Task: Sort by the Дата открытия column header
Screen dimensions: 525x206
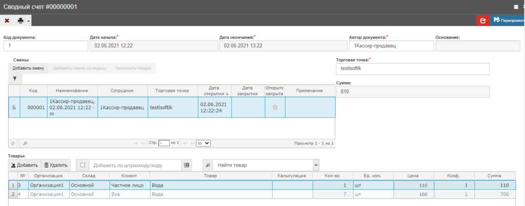Action: [x=214, y=90]
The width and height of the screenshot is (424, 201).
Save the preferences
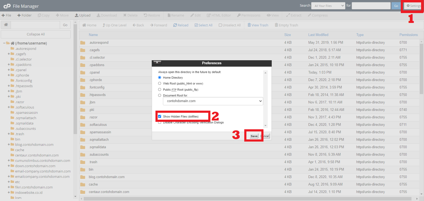[x=254, y=136]
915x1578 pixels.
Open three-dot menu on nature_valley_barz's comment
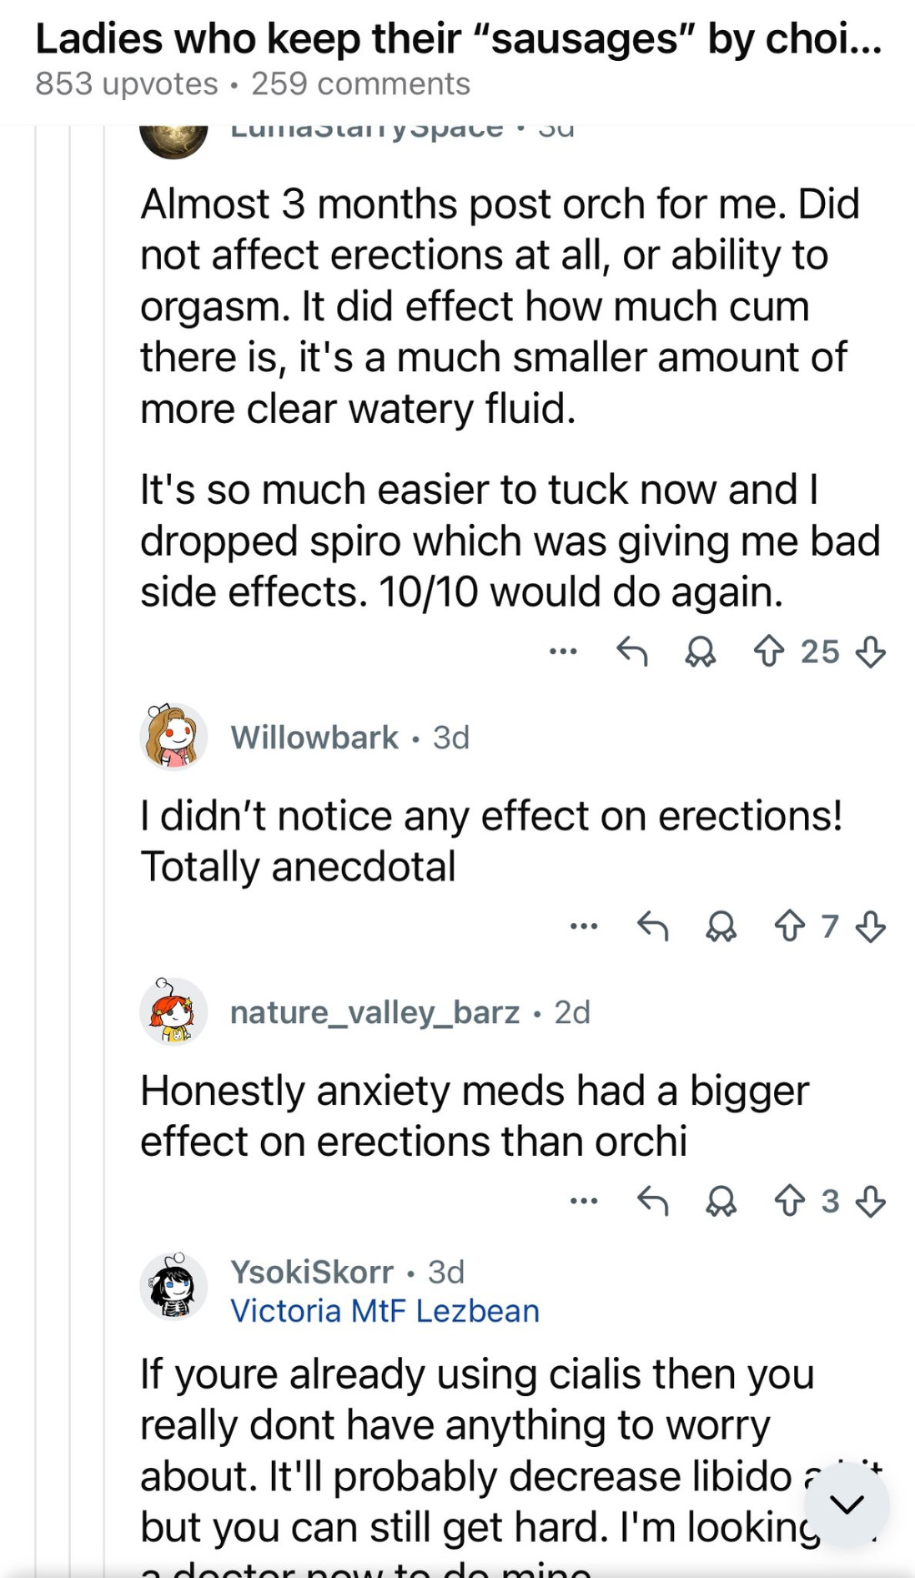click(x=584, y=1202)
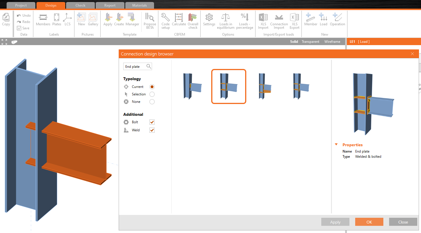Open the Code setup wrench icon
421x233 pixels.
click(x=165, y=20)
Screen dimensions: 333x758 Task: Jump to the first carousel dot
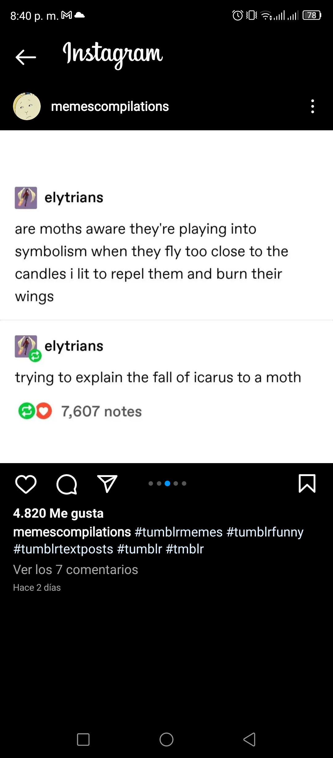coord(151,483)
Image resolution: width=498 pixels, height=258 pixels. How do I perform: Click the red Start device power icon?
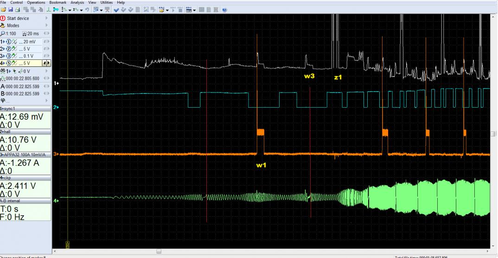coord(3,19)
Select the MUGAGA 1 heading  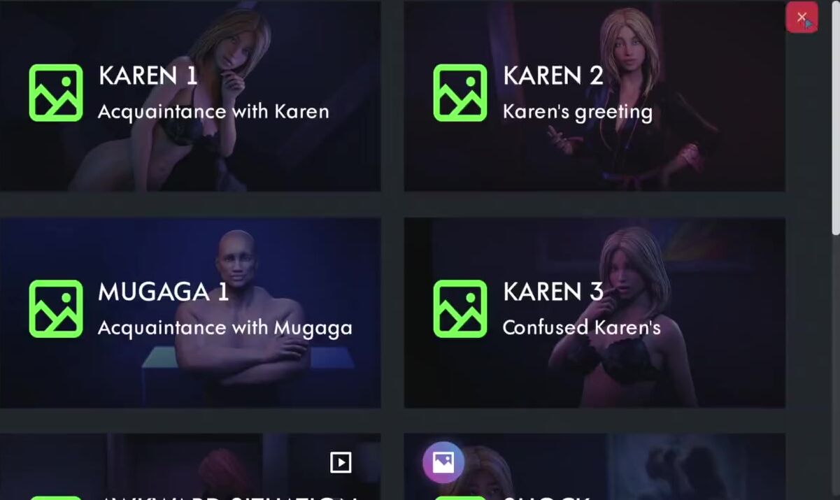click(164, 292)
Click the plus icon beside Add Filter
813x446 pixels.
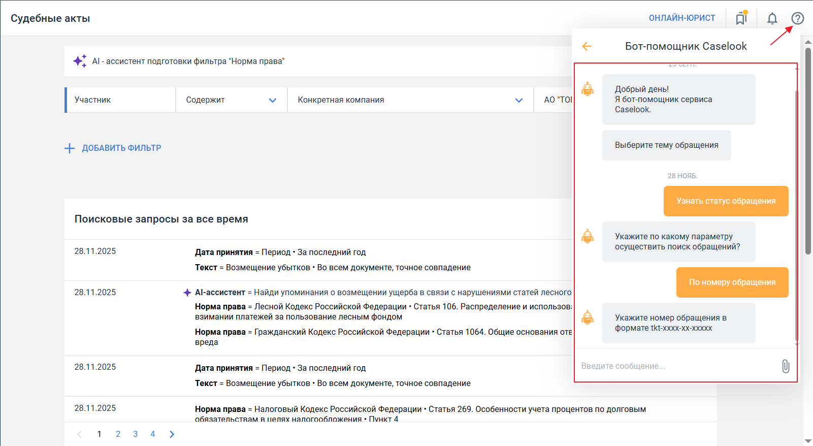pos(70,148)
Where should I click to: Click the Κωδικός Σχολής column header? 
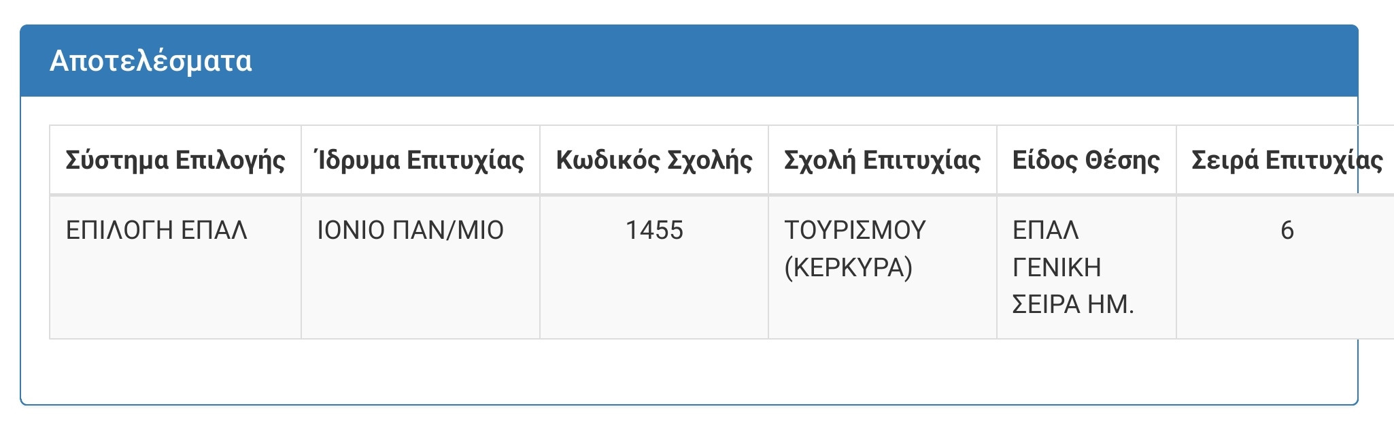pyautogui.click(x=654, y=161)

> Work to complete: Everything from the line holding "813x446 pixels." to the close of the records should be written out exactly, both ends included, with pictures omitted.

> Problem solution:
813x446 pixels.
pos(70,148)
Where should I click to: Click the Κωδικός Σχολής column header? 
pyautogui.click(x=654, y=161)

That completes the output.